= List group label strategy =

List, Group, Label, or LGL, is a prereading strategy designed to help students make connections to prior knowledge.

==Background==
LGL was designed to help teachers activate students’ schema in regards to a particular concept, to improve existing vocabulary, to organize verbal concepts, and to remember new vocabulary. LGL was introduced by Hilda Taba in her book, Teachers’ Handbook to Elementary Social Studies (1967). The rationale for using this strategy is based on the idea that categorizing words will help students organize new words and concepts in relation to already known words/concepts. Students’ activation of prior knowledge then aids them in making inferences and elaborations that could lead to deeper understanding of texts. LGL was originally used to aid students in remembering technical vocabulary in social studies and science. Many teachers also use it in other curriculums to help students focus on background knowledge.

==Classroom procedure==

List. The first step is to produce a list of words that are associated with a particular concept that will be studied. Before beginning the new topic in a given subject, the teacher selects a one- or two-word concept and displays it (e.g. on board, whiteboard, overhead, etc.). Example concepts are: earthquakes, The Civil War, community, Edgar Allan Poe. Next, the class brainstorms words and phrases that are related to the given topic. The teacher records between 25 and 40 of the students’ responses on the board. The teacher might ask that each student offer at least one word or phrase to ensure each student connects with background knowledge. After the list has been generated, the teacher reads it aloud to the class. The students will now have seen the correct spelling of the word and heard its correct pronunciation.

Group. The second step of the LGL strategy is to group the words and phrases into categories. Students look for common elements of the words to form the categories. These similarities might include similar meanings, parts of speech, etc. Some teachers find it helpful to set parameters for organizing, such as the number of words in a group and the number of groups. For example, a teacher may want at least three words in a group, with a maximum of eight groups. Teachers find that such parameters help students to look more deeply at the words and decide if a word should be categorized in a particular group. Some teachers also allow students to keep a ‘miscellaneous’ group for words they are unsure of. Students can use a variety of groupings, and they will be asked to tell why the words belong in the group they are in.

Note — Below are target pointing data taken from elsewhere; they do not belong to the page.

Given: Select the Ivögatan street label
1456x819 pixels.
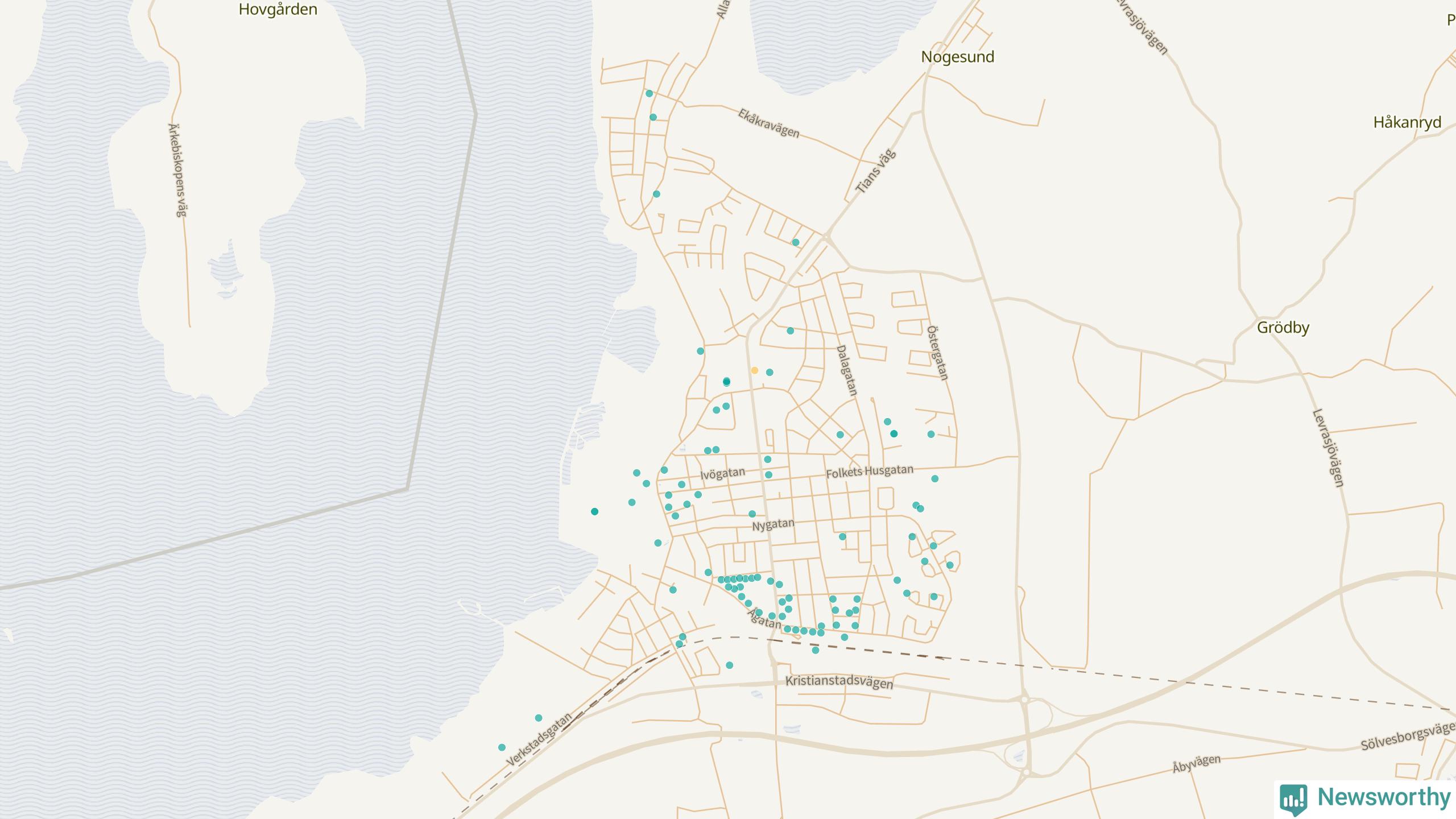Looking at the screenshot, I should (722, 473).
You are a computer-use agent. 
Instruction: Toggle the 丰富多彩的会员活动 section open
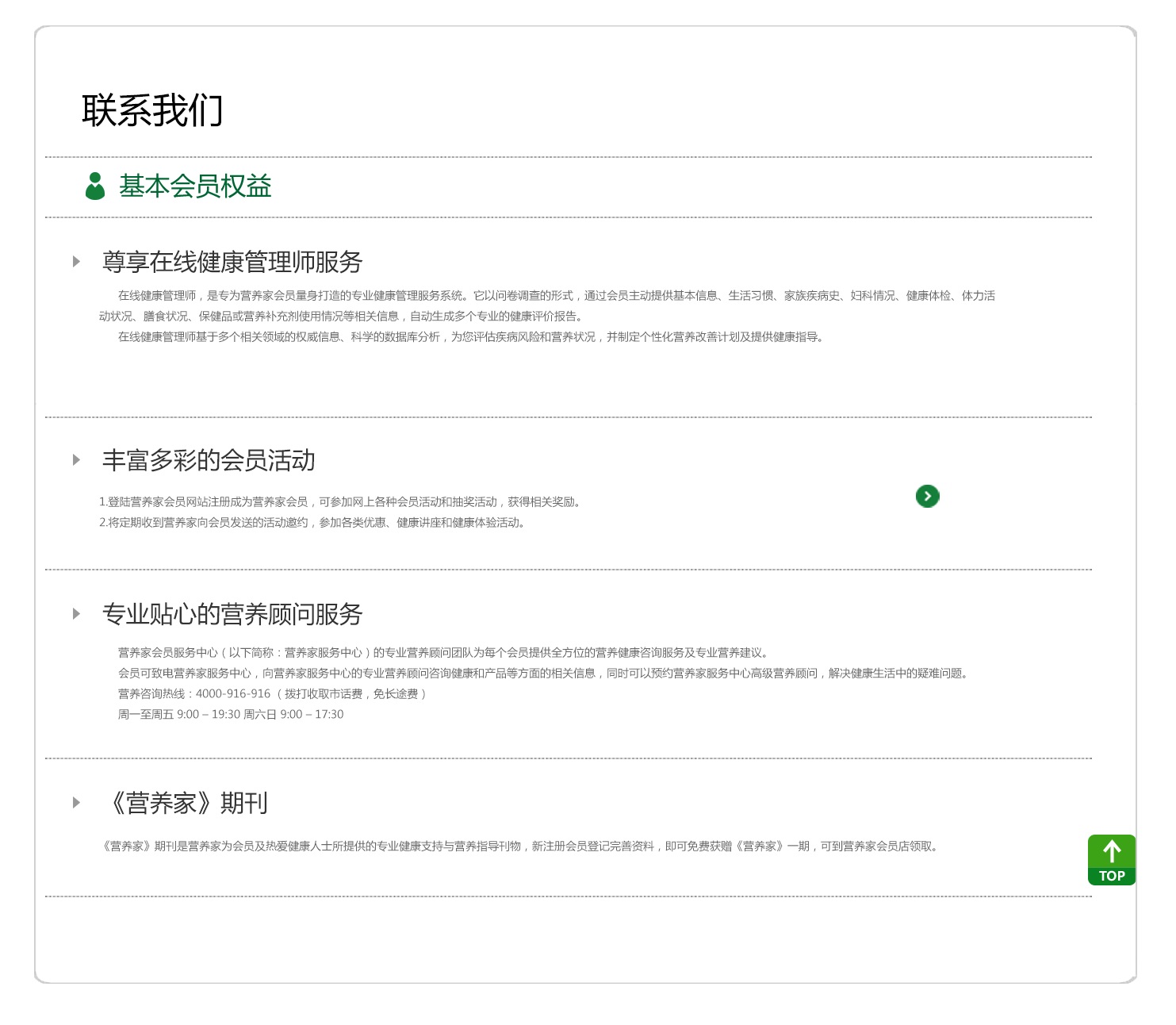click(x=209, y=459)
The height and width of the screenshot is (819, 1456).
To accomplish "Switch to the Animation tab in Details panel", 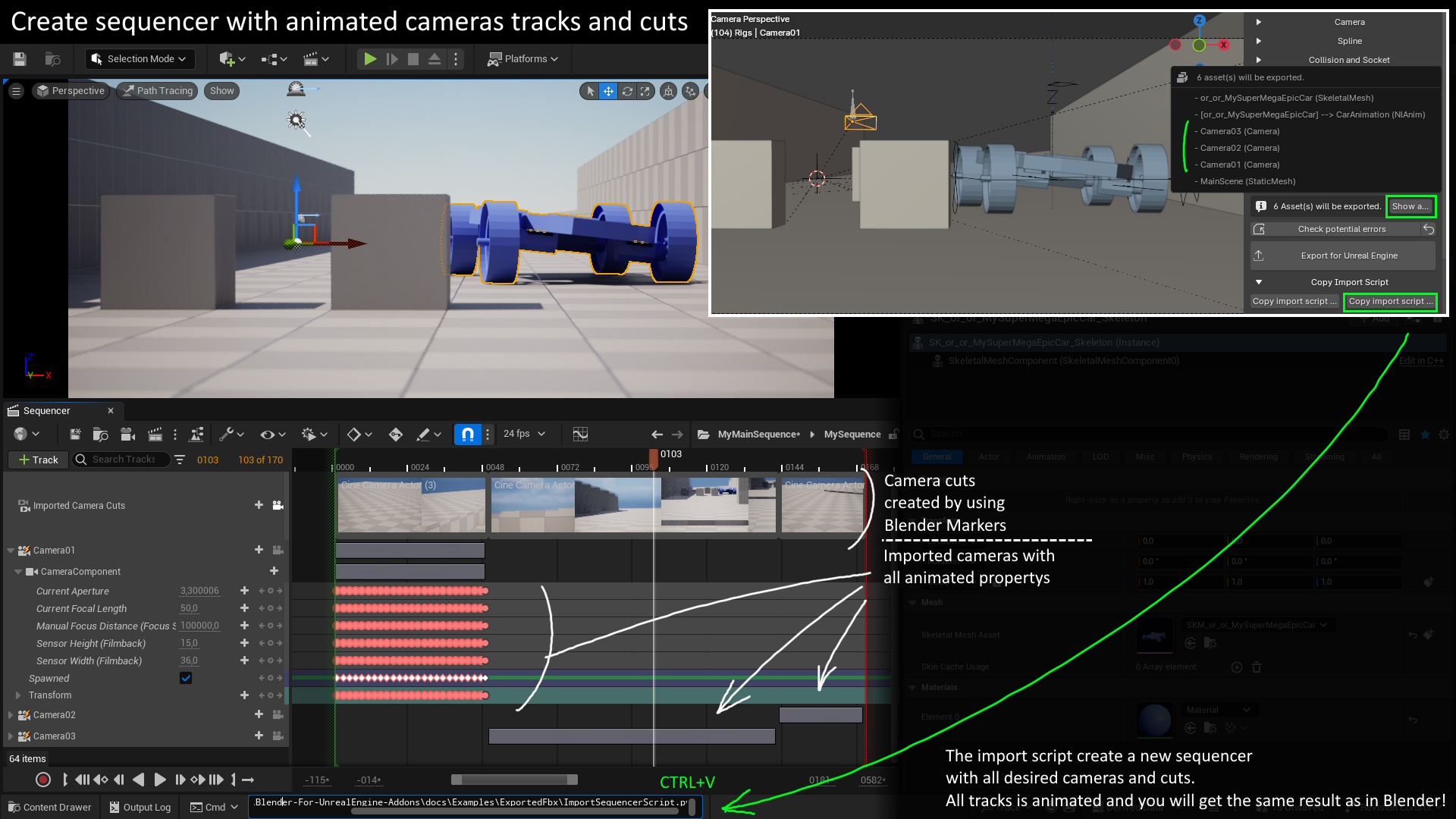I will point(1046,457).
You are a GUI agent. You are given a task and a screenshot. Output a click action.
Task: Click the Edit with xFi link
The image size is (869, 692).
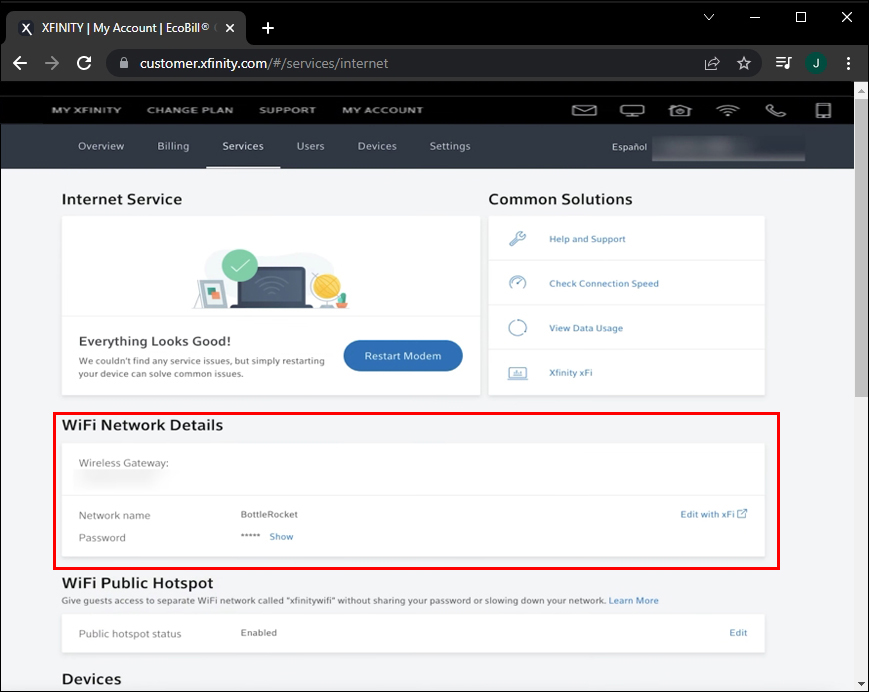tap(713, 514)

Label. The last step of the LGL strategy is to label the categories. After the original list of words has been categorized by the students, they are asked to label each category with a title that connects all words within the particular group. The labels are then shared with the whole class, and each group of students is asked to give reason for organizing and labeling the words in that particular way.

==Teacher's Role==

The teacher is a guide to scaffolding students’ learning in several ways throughout in the LGL strategy. First, the teacher asks students to recall words and phrases that are associated with the given concept. Then, the teacher writes and reads the list of words generated, modeling the appropriate spelling and pronunciation. The teacher might also call attention to features of given words, such as root words or prefixes/suffixes, or to clarify a word’s meaning. Finally, the teacher facilitates discussion of the relationships between the words and phrases as students group the words. The teacher might also, in later use, add in some confusing terms for the students to discover. If the students are unable to see how these newly introduced words fit, the teacher can use this information to assess what needs additional instruction and what the students are comfortable with. When first introducing the LGL strategy to students, the teacher might model the process or parts of the process to scaffold students’ understanding. For instance, the teacher might have a list of words regarding another topic, form a group from the list, and label the group, telling why s/he chose that label.

==Additional Use==

The LGL strategy was originally designed for and is often used to introduce vocabulary. Some teachers also use the LGL strategy to help struggling readers who either lack prior knowledge about a topic, or who might associate incorrect or irrelevant knowledge with the given subject. The LGL is then used by teachers to fill in the students’ missing information and focus them on prior knowledge that is relevant to the topic.